══ Data for this task
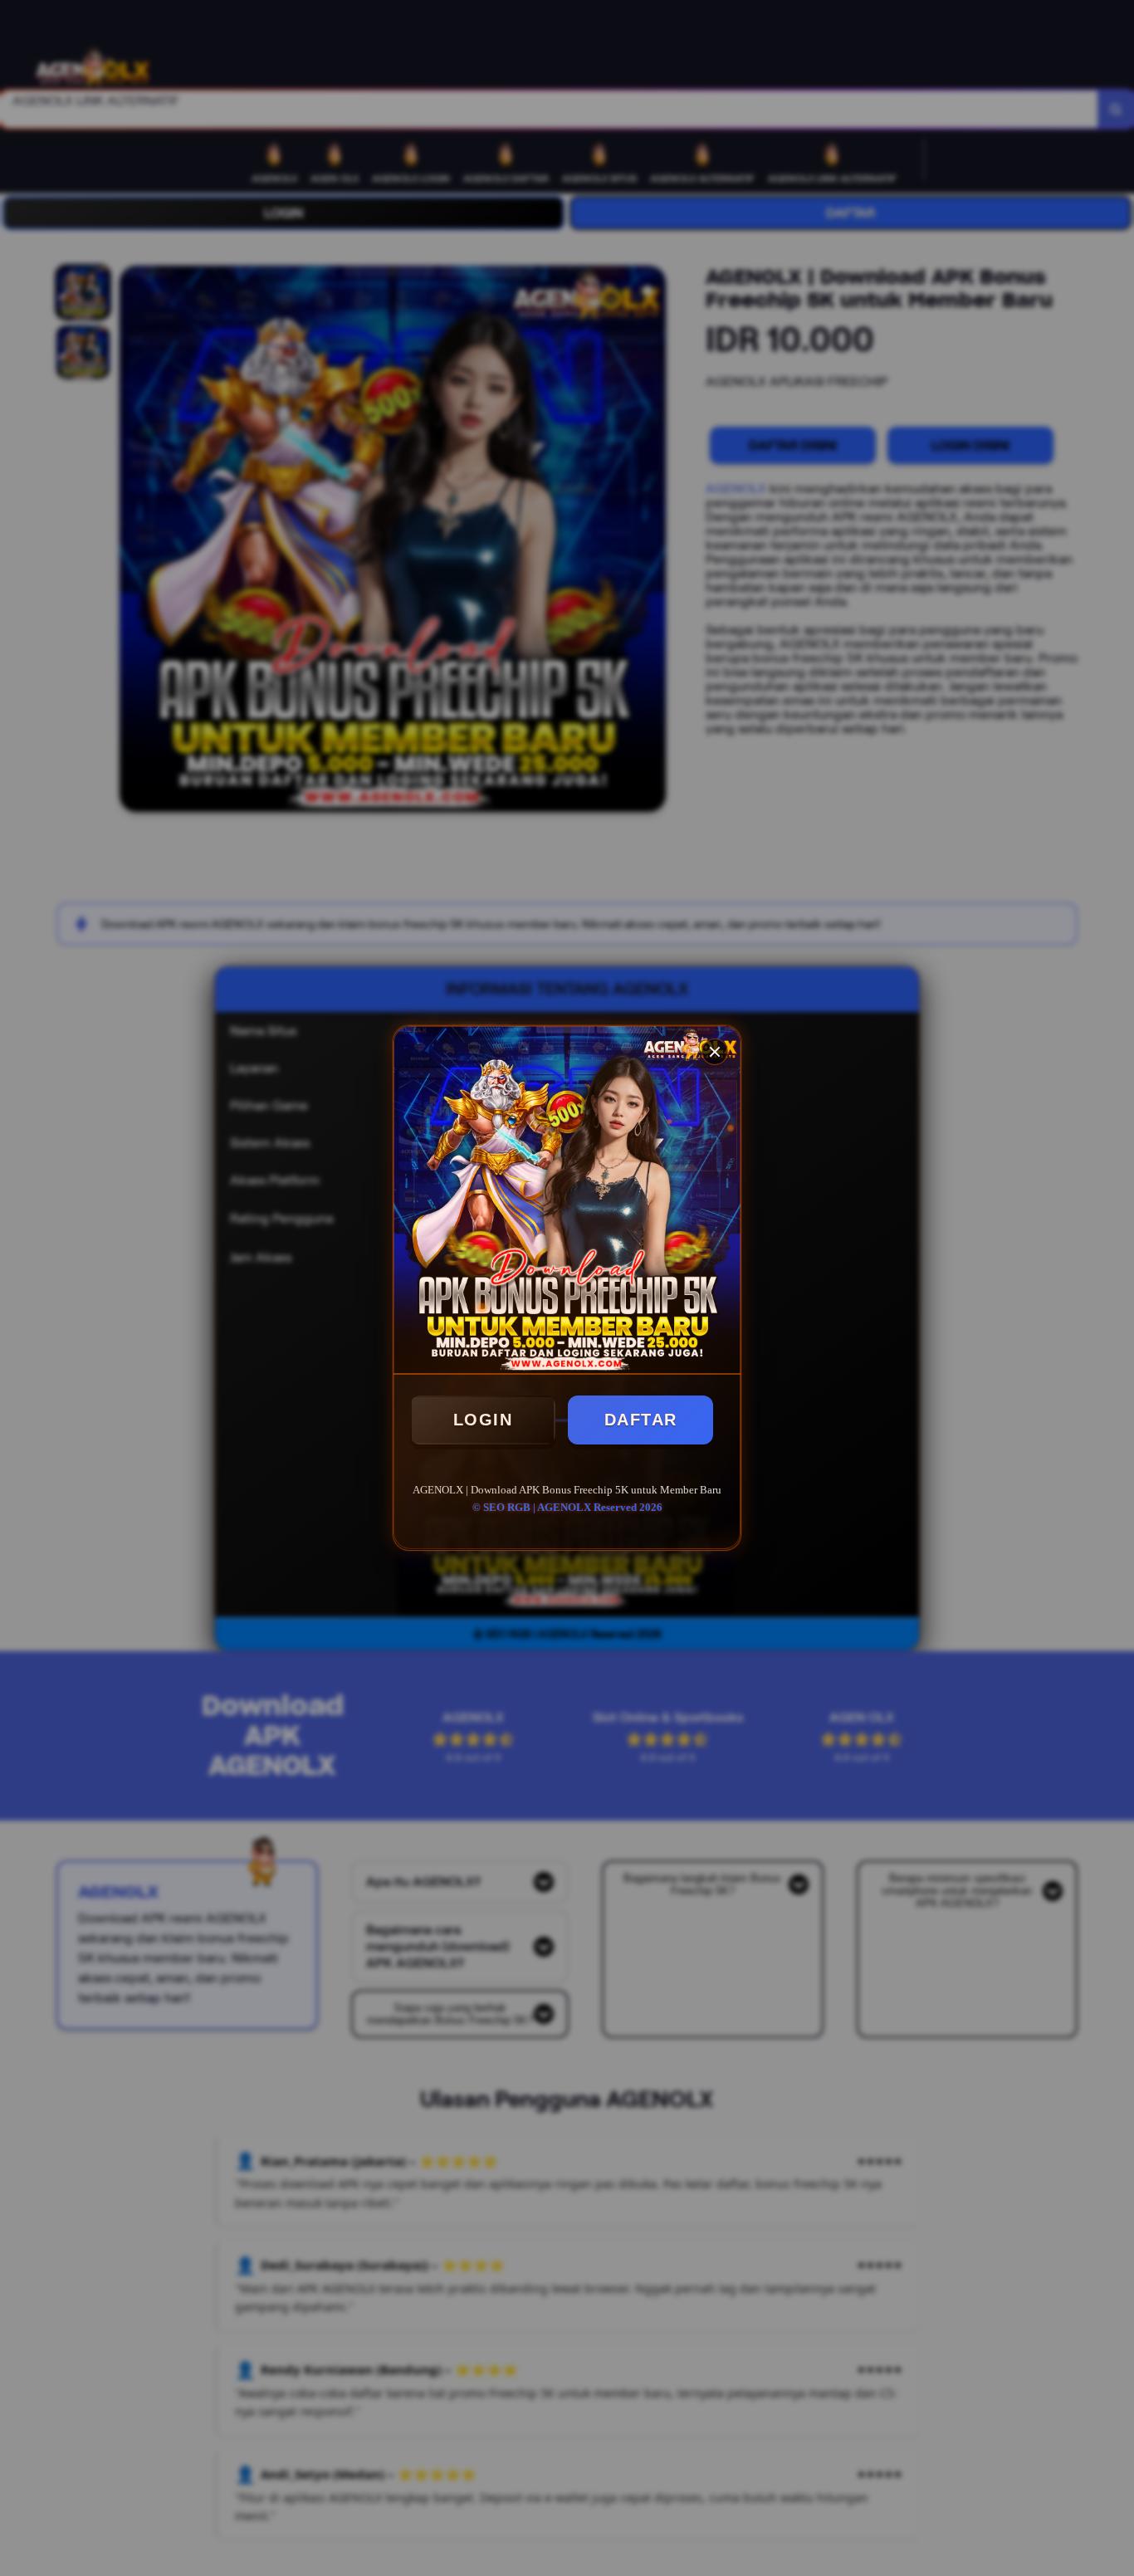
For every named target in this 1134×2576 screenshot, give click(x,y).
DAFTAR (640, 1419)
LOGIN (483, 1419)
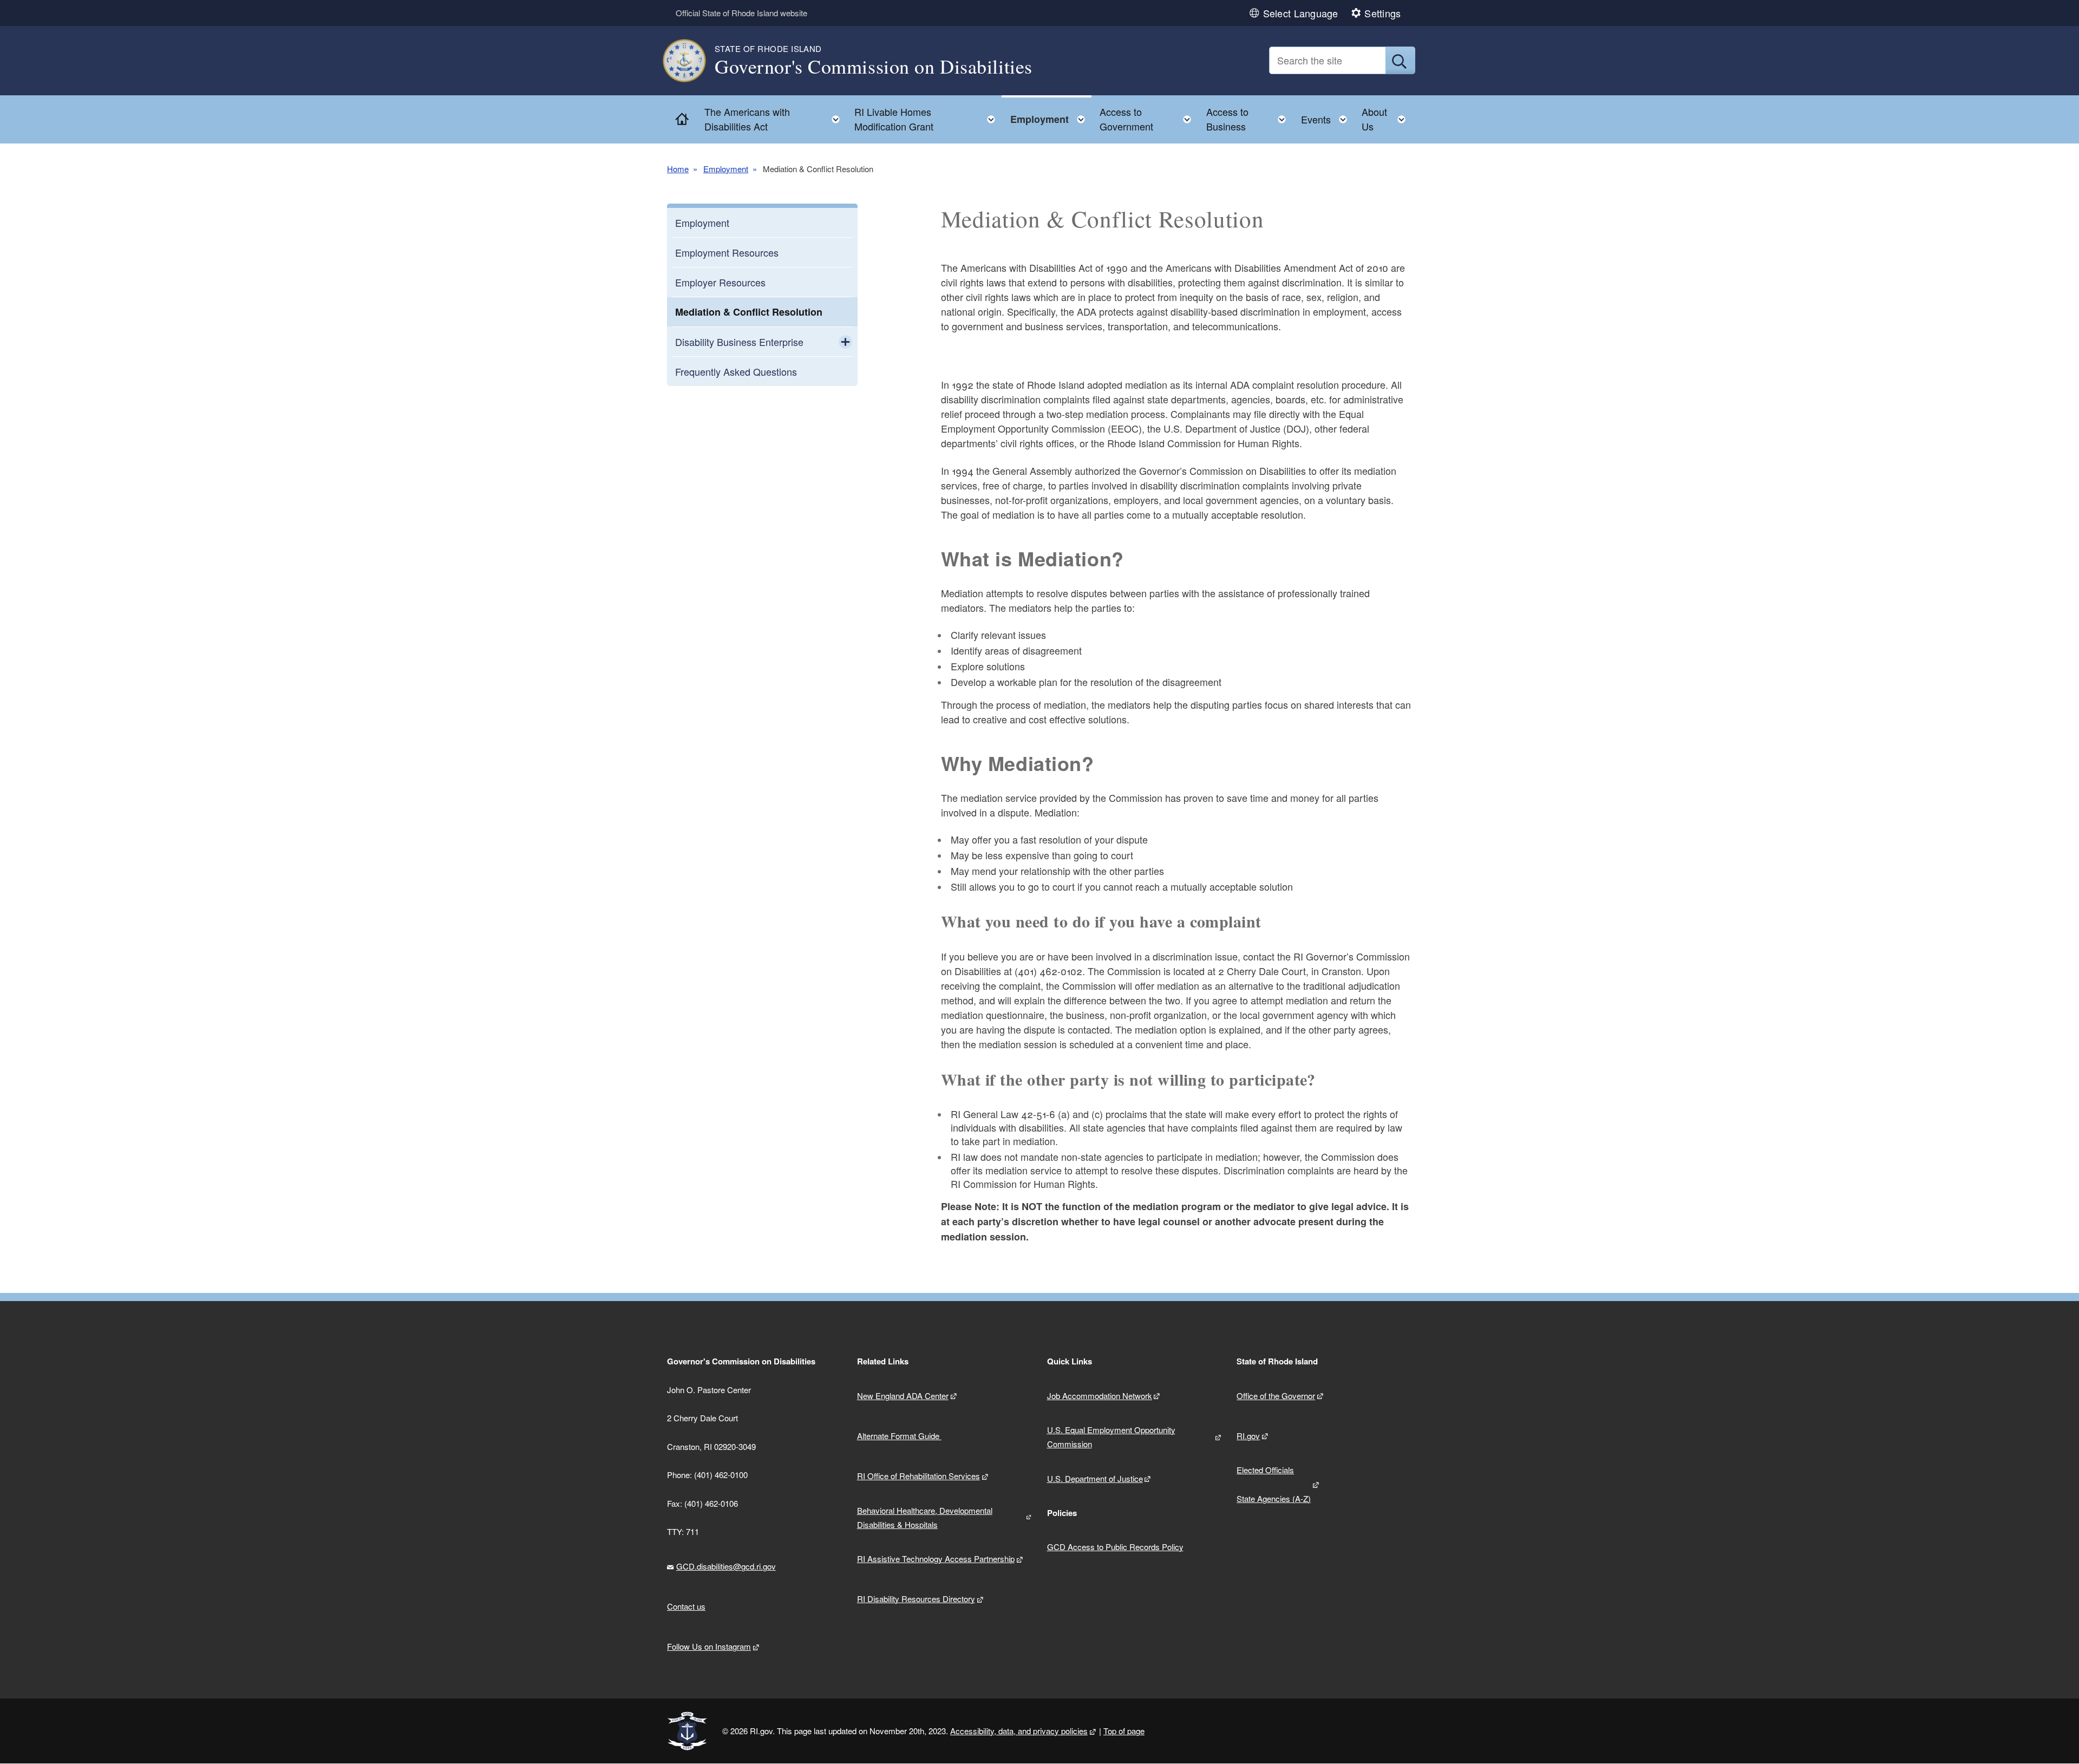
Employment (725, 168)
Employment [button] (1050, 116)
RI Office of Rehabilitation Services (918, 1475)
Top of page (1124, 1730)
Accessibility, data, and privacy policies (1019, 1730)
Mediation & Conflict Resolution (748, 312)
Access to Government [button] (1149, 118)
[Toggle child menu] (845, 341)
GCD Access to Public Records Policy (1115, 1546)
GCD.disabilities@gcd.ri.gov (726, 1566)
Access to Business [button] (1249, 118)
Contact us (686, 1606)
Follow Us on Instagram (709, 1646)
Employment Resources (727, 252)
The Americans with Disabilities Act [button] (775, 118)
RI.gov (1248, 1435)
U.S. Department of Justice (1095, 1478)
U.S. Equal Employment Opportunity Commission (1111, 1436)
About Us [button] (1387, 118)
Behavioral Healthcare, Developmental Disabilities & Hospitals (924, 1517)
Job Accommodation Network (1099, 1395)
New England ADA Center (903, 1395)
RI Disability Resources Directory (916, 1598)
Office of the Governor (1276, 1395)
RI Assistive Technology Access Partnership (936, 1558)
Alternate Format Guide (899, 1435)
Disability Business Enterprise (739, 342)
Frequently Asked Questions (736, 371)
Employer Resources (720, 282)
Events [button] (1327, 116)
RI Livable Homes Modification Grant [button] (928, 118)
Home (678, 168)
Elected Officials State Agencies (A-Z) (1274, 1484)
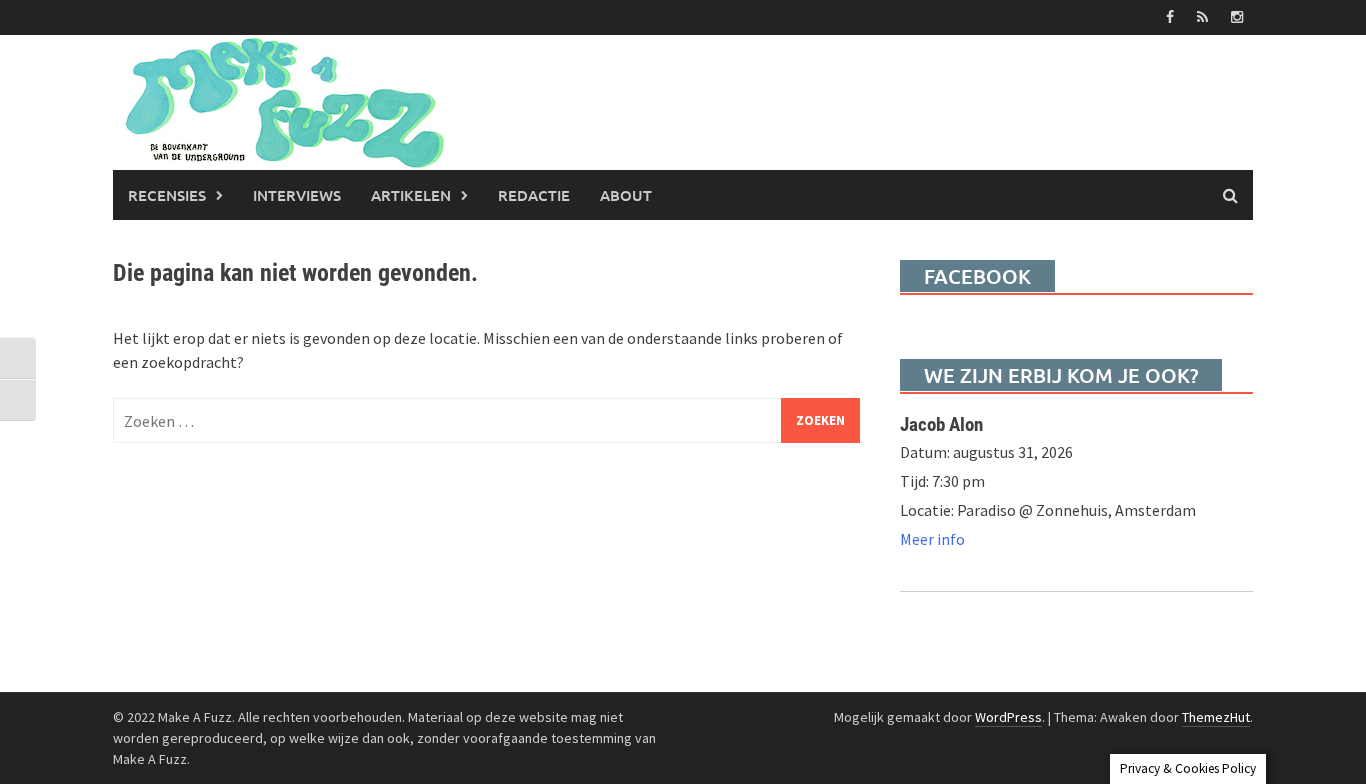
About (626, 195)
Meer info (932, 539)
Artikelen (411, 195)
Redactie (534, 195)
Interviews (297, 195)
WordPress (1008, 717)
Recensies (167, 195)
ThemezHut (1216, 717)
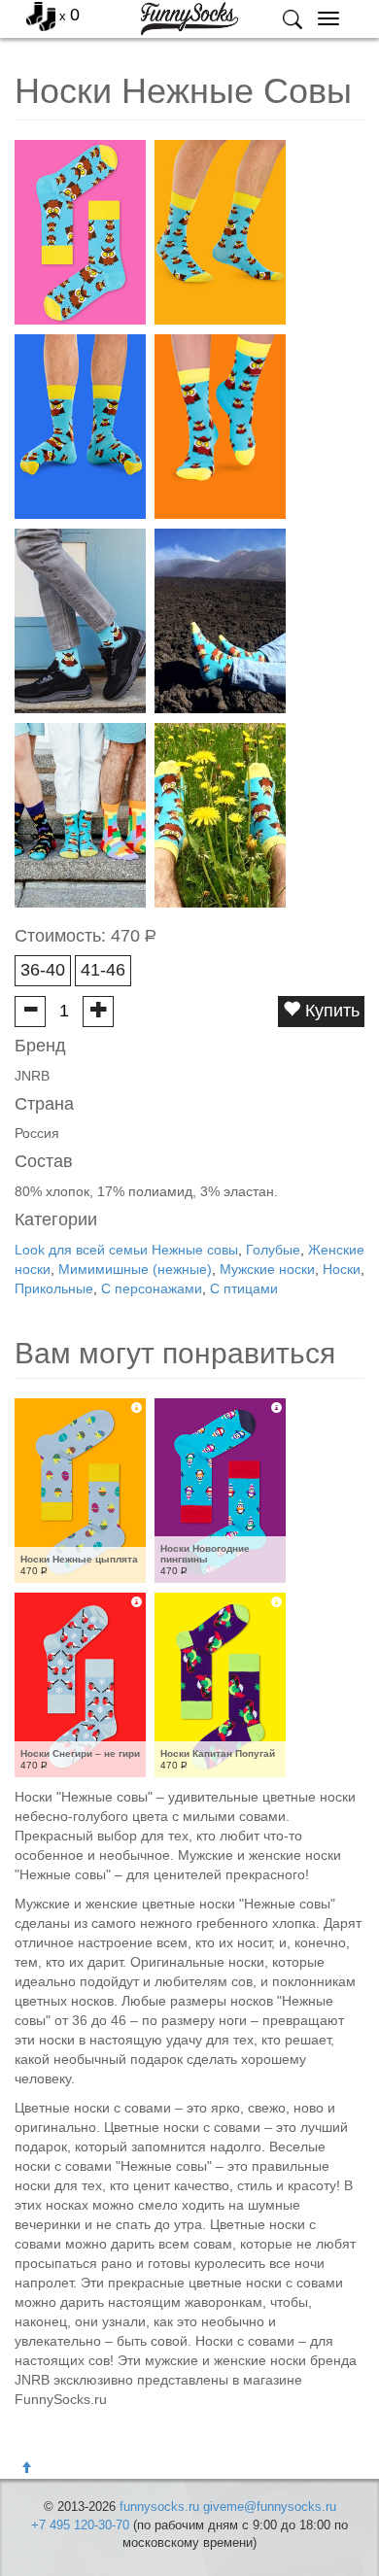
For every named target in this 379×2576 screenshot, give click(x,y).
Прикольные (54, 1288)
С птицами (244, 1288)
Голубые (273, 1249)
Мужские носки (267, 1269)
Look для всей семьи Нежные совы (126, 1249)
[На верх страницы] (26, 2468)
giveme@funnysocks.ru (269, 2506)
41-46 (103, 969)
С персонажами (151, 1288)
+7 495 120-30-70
════
§ Task to carry out: Retype the line containing "С птицами (244, 1288)" and all the lines after it, ending with the final line of the material, exactly.

§ Task response:
С птицами (244, 1288)
Голубые (273, 1249)
Мужские носки (267, 1269)
Look для всей семьи Нежные совы (126, 1249)
[На верх страницы] (26, 2468)
giveme@funnysocks.ru (269, 2506)
41-46 (103, 969)
С персонажами (151, 1288)
+7 495 120-30-70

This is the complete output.